After all, their surface can be completely traversed by land and is not fragmented by any sea or ocean, except for the Suez Canal in Egypt, which was built by humans and did not arise from any natural process of separation.
There is also a 5-continent model, also illustrated by the 5 circles on the Olympic flag, where each circle symbolizes each inhabited continent of the planet: Africa, Asia, America, Europe, and Oceania/Australia. It is not symbolized, in this case, Antarctica, where there are no permanent inhabitants.
The word “continent” comes from the Latin term “terra continens”, which means “continuous land”, uninterrupted and refers to very large areas of land.
It has often been suggested that these continents overlap the Earth’s tectonic plates, but even this system of categorization presents problems.
If we go by this theory, then Eurasia does indeed form a single continent, but there are other “minor plates” but of considerable size that do not fit this idea, such as the Indian Plate.
In other words, even the most scientific definitions have a high degree of subjectivity and inconsistency.
“Actually, there’s nothing really that determines the quality of a continent except historical conventions. There are exaggerations, of course, but in general these conventions are valid.

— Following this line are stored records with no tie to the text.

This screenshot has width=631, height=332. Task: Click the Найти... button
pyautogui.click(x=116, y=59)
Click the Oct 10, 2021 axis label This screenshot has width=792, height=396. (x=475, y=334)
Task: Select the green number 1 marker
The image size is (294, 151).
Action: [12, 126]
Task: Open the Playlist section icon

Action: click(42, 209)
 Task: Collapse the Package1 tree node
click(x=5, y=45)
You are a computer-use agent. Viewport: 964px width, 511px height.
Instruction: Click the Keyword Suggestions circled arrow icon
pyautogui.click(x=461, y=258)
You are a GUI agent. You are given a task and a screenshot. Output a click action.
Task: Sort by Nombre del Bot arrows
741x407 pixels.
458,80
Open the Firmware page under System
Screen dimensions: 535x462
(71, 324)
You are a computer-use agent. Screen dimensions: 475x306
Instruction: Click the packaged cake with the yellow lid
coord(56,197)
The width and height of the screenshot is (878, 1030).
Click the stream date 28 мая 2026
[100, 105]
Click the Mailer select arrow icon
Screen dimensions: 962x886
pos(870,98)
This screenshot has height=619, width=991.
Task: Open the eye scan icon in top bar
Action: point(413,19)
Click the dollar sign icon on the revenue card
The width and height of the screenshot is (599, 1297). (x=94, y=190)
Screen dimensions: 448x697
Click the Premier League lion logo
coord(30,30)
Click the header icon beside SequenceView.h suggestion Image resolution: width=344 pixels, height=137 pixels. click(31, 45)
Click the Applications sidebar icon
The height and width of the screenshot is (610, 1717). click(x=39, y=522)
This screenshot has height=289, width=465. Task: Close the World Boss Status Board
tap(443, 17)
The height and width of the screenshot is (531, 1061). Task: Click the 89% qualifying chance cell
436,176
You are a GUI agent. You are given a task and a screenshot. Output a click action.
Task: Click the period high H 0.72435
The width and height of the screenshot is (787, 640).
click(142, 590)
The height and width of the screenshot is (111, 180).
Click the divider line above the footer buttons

Certain factors have made it possible for a surface to be called, more or less, a continent, at different periods of history, by certain people, but nothing can be said to determine that this continentality is a complete principle”, a Dan Montello, professor of geography at the University of California, told HowStuffWorks.
“There is basically no ‘czar’, no CEO of the continents, or any other supreme final authority that has the authority to give an absolute and definitive answer to this matter,” Montello added.